▶ _Exercise_:
Can you change "Liên hệ" to "Liên lạc" throughout the lines below and leave everything else as it is?

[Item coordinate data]
------------------------------------------------------------

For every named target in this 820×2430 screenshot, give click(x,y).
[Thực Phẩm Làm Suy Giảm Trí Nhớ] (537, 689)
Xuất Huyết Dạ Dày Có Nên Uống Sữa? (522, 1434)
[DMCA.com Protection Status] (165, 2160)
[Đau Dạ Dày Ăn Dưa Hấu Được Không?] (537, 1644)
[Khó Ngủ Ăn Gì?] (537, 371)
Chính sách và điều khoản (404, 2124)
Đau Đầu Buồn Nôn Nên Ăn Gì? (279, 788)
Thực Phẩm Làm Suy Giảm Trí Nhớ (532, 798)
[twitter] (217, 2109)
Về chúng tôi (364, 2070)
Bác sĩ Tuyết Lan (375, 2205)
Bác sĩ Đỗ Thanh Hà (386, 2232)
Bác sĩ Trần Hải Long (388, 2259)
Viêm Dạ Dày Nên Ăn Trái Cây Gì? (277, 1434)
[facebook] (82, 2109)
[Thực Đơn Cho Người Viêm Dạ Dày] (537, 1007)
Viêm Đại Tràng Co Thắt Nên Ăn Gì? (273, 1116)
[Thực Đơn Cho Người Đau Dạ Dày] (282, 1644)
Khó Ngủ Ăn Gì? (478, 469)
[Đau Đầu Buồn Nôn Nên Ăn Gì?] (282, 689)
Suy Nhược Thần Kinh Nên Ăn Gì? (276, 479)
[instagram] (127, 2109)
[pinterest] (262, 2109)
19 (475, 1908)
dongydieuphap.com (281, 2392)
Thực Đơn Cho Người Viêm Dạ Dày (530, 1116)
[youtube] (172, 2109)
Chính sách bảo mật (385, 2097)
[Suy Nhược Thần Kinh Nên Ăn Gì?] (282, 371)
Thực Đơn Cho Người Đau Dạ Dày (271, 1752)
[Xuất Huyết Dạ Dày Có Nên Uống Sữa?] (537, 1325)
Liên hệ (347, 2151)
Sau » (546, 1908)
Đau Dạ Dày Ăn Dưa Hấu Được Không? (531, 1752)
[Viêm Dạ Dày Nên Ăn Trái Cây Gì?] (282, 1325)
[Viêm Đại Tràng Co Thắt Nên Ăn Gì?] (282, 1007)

------------------------------------------------------------

▶ _Final result_:
For every named target in this 820×2430 screenshot, give click(x,y).
[Thực Phẩm Làm Suy Giảm Trí Nhớ] (537, 689)
Xuất Huyết Dạ Dày Có Nên Uống Sữa? (522, 1434)
[DMCA.com Protection Status] (165, 2160)
[Đau Dạ Dày Ăn Dưa Hấu Được Không?] (537, 1644)
[Khó Ngủ Ăn Gì?] (537, 371)
Chính sách và điều khoản (404, 2124)
Đau Đầu Buồn Nôn Nên Ăn Gì? (279, 788)
Thực Phẩm Làm Suy Giảm Trí Nhớ (532, 798)
[twitter] (217, 2109)
Về chúng tôi (364, 2070)
Bác sĩ Tuyết Lan (375, 2205)
Bác sĩ Đỗ Thanh Hà (386, 2232)
Bác sĩ Trần Hải Long (388, 2259)
Viêm Dạ Dày Nên Ăn Trái Cây Gì? (277, 1434)
[facebook] (82, 2109)
[Thực Đơn Cho Người Viêm Dạ Dày] (537, 1007)
Viêm Đại Tràng Co Thắt Nên Ăn Gì? (273, 1116)
[Thực Đơn Cho Người Đau Dạ Dày] (282, 1644)
Khó Ngủ Ăn Gì? (478, 469)
[Đau Đầu Buồn Nôn Nên Ăn Gì?] (282, 689)
Suy Nhược Thần Kinh Nên Ăn Gì? (276, 479)
[instagram] (127, 2109)
[pinterest] (262, 2109)
19 (475, 1908)
dongydieuphap.com (281, 2392)
Thực Đơn Cho Người Viêm Dạ Dày (530, 1116)
[youtube] (172, 2109)
Chính sách bảo mật (385, 2097)
[Suy Nhược Thần Kinh Nên Ăn Gì?] (282, 371)
Thực Đơn Cho Người Đau Dạ Dày (271, 1752)
[Xuất Huyết Dạ Dày Có Nên Uống Sữa?] (537, 1325)
Liên lạc (347, 2151)
Sau » (546, 1908)
Đau Dạ Dày Ăn Dưa Hấu Được Không? (531, 1752)
[Viêm Dạ Dày Nên Ăn Trái Cây Gì?] (282, 1325)
[Viêm Đại Tràng Co Thắt Nên Ăn Gì?] (282, 1007)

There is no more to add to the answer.